Prague mayor stands firm on human rights, Tibet, Taiwan despite China’s tantrum

Mr Zdenek Hřib, mayor of Prague. (Photo courtesy:

(, Jul22’19) – China has cancelled a signed contract for a tour of the country by Prague’s Philharmonic Orchestra and shattered the city zoo’s long-held dreams of hosting a panda, citing the city mayor’s critical stance on Beijing’s position on human rights, Tibet and Taiwan.
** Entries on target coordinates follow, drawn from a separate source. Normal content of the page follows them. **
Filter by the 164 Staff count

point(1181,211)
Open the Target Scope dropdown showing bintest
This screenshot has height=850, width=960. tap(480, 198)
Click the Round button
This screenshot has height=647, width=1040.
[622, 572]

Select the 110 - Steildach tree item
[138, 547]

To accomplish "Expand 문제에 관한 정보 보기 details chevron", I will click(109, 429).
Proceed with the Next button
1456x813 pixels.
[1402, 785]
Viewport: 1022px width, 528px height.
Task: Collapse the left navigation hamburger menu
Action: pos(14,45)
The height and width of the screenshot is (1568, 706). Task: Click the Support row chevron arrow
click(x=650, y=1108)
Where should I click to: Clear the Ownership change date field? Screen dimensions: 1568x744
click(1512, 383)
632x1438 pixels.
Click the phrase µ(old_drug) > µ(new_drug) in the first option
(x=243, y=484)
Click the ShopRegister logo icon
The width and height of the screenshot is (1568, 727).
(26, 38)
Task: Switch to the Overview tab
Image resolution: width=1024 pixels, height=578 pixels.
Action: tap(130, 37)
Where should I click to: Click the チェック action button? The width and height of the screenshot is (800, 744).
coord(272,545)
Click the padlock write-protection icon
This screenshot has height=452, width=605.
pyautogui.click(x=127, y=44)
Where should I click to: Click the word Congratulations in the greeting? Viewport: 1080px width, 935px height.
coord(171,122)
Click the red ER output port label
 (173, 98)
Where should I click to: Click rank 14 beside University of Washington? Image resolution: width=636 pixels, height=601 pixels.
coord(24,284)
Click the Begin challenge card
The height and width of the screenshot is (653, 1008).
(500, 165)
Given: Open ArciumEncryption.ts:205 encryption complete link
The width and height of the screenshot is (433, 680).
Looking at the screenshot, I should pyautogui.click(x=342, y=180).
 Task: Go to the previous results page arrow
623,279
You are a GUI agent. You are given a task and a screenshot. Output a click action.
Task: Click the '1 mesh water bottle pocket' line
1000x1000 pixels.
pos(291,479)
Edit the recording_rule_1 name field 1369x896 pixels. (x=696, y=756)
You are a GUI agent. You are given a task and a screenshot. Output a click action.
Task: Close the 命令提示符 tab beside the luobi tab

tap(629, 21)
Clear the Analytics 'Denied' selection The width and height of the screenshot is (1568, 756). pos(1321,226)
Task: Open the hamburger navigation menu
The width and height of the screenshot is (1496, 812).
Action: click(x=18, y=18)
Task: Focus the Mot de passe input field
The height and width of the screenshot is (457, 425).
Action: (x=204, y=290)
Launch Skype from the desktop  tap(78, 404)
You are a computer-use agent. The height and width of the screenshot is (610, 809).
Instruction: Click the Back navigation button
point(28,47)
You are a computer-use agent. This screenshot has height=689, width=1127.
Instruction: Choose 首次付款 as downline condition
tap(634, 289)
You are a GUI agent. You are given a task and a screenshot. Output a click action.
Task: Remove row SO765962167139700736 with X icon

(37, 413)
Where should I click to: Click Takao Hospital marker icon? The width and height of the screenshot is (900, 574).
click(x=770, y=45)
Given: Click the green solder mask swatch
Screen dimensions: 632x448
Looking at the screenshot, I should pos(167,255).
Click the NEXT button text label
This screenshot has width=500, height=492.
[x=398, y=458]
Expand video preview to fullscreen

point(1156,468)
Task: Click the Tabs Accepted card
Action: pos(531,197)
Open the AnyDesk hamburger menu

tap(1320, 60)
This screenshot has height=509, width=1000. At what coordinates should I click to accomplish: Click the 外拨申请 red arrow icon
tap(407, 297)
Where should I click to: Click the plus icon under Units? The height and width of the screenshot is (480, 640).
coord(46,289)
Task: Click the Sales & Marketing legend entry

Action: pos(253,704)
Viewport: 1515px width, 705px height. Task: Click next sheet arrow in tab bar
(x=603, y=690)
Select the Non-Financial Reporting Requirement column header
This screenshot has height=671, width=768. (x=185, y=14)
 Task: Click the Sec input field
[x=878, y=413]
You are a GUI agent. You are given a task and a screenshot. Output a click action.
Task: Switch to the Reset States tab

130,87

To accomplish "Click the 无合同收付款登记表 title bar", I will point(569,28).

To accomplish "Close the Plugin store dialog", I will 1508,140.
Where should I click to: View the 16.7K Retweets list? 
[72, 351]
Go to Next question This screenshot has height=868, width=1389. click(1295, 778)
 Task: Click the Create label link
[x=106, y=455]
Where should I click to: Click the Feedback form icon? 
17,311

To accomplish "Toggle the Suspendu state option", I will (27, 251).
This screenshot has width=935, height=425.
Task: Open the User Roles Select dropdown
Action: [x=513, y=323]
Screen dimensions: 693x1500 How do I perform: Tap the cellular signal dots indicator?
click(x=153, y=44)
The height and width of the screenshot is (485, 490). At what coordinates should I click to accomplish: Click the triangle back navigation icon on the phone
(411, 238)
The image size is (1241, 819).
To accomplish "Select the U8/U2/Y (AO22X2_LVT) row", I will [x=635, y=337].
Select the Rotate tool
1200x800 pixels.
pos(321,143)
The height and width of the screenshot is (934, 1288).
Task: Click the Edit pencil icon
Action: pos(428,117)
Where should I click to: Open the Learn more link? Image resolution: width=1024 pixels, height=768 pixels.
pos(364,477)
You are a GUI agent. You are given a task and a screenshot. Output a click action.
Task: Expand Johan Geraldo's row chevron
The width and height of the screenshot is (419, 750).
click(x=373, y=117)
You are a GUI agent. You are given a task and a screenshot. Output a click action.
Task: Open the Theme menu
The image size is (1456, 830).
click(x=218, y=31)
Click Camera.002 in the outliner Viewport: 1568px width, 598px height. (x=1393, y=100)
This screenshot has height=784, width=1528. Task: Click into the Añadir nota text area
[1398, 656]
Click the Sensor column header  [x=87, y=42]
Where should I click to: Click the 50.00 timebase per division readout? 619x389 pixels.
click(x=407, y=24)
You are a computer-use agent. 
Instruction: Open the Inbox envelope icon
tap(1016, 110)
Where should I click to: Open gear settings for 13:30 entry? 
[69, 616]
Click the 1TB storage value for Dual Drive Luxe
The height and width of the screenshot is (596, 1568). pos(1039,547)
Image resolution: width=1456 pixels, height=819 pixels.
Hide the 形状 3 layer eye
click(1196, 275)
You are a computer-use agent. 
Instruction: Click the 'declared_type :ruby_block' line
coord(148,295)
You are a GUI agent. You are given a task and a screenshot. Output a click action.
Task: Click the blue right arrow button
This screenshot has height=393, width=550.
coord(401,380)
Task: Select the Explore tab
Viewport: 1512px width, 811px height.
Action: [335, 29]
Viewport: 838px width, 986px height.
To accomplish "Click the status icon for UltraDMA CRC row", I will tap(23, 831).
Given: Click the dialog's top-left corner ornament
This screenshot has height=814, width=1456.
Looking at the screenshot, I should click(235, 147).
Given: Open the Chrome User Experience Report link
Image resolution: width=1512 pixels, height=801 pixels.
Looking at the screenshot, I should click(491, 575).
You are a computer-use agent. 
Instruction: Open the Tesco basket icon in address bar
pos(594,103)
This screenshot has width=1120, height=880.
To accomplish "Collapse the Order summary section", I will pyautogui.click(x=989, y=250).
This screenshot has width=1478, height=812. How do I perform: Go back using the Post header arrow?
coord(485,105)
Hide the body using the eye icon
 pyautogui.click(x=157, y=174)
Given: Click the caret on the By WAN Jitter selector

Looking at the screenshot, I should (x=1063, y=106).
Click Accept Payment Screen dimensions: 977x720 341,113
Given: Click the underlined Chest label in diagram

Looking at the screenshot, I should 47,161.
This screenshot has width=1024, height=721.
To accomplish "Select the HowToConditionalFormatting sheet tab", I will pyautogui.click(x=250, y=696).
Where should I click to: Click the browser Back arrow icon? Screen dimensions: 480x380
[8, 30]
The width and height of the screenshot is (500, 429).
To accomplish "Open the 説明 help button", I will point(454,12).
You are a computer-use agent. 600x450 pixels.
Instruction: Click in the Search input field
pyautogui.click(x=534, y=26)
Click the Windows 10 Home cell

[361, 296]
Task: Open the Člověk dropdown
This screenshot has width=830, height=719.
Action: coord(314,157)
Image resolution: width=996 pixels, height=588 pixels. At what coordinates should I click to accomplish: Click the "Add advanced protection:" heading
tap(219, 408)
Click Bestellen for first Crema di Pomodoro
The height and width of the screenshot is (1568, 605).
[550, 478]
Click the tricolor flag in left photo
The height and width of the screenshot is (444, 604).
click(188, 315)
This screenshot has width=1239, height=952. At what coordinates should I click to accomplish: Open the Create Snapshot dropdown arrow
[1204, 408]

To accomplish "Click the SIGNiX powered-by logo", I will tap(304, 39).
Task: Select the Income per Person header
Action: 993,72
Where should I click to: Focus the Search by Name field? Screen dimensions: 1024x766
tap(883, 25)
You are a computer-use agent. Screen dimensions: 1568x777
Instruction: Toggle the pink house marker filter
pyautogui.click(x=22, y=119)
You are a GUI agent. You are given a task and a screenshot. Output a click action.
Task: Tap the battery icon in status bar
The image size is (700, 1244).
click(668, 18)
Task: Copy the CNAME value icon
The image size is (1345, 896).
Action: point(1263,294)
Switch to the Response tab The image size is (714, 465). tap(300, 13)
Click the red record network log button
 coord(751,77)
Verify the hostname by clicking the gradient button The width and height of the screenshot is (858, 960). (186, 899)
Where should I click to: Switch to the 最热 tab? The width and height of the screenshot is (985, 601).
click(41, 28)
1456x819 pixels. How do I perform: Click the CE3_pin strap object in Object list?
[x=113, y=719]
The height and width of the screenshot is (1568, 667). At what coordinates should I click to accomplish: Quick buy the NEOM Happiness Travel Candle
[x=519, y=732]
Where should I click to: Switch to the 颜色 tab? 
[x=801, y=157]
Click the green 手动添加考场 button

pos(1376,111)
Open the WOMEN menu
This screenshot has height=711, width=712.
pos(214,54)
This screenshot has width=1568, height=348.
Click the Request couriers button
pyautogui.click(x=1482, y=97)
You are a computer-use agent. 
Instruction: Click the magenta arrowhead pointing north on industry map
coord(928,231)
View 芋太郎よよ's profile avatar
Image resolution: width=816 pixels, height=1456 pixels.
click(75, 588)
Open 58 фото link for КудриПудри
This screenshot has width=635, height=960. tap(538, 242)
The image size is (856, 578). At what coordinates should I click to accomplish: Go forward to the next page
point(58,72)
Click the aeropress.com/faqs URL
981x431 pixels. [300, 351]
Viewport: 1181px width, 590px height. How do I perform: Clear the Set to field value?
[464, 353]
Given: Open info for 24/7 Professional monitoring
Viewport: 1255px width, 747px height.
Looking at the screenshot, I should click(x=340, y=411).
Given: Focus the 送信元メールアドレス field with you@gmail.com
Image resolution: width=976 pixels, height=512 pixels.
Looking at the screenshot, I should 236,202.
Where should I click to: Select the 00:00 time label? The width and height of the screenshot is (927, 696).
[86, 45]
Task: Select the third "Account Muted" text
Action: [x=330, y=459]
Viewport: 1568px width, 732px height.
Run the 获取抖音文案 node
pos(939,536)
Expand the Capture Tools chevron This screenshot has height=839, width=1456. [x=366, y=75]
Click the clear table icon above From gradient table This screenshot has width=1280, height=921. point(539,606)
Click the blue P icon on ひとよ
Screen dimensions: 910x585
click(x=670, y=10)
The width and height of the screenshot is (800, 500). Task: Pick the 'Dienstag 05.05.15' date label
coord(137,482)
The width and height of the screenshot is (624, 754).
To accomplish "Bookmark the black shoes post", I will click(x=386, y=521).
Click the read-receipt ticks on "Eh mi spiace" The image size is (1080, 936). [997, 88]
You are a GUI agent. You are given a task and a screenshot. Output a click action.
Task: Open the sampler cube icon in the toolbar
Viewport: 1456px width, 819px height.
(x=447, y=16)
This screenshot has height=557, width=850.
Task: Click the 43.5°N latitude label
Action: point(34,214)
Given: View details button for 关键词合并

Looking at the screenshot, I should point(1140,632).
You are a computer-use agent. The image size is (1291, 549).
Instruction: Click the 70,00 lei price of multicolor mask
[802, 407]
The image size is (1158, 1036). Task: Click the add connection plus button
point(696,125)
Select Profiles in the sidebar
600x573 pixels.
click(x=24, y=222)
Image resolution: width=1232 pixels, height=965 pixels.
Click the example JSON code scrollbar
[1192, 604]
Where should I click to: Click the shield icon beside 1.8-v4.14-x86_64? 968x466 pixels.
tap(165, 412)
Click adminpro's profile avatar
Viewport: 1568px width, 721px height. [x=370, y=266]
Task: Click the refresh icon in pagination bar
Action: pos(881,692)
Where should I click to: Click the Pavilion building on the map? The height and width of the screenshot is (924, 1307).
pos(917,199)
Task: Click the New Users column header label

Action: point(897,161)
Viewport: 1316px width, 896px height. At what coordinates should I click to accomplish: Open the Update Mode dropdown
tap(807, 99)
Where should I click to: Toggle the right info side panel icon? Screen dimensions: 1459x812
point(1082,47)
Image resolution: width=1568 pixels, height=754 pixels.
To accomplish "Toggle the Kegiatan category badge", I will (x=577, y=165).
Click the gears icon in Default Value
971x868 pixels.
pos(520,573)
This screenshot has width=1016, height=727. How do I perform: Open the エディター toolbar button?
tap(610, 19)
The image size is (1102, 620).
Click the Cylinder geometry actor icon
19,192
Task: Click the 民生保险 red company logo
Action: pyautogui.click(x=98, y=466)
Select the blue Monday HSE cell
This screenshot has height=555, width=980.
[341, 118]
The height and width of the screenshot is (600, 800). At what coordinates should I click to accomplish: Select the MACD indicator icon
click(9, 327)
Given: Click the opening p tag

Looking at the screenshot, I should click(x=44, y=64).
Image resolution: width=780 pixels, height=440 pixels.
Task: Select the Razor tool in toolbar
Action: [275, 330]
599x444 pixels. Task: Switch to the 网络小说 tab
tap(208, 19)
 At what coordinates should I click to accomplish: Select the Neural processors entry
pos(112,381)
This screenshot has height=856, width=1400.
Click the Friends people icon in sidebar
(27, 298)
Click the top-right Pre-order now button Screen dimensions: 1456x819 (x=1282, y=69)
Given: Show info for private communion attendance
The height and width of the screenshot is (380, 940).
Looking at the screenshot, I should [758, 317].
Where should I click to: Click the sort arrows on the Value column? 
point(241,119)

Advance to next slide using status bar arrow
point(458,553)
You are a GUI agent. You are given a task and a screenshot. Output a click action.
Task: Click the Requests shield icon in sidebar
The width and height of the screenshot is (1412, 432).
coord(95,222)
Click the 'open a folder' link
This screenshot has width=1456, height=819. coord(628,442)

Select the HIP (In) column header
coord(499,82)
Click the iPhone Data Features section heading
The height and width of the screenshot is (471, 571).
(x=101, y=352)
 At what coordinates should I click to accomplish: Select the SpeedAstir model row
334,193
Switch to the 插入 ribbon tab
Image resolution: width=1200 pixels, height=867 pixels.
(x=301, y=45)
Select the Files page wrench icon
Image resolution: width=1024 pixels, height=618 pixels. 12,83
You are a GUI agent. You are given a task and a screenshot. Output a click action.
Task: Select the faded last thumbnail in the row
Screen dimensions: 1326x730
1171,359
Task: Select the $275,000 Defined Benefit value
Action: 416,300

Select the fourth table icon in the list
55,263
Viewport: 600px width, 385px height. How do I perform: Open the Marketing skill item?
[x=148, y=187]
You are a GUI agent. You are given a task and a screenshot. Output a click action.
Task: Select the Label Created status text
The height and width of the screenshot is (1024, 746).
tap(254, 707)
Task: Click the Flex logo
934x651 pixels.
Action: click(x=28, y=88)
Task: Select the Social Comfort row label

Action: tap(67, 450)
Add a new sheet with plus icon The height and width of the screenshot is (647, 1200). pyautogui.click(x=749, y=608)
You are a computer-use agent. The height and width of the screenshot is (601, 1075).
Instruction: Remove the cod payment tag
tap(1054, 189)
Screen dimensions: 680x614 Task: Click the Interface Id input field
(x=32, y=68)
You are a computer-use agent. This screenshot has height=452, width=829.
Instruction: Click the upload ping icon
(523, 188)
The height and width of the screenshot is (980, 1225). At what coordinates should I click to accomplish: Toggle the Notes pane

Mr Zdenek Hřib’s stance puts him in a rare category of politicians willing to stand up to the global superpower and its economic muscle, noted a report Jul 19. It also puts him at odds with his own national government.

China was stated to be furious at Hřib, 38, for refusing to toe its line over its sensitivities about the status of Taiwan and Tibet despite the Czech government as well as president Miloš Zeman being unabashedly pro-China.

Despite large Chinese investments in the Czech Republic, the mayor has refused to bow to Chinese pressure. Instead, he has tweeted: “China should focus more on Czech-Chinese relations in keeping with previous investment promises that have not been met.”

He has also said: “Abolishing the Prague Philharmonic tour, which had already signed a contract, shows that China is not a reliable business partner.”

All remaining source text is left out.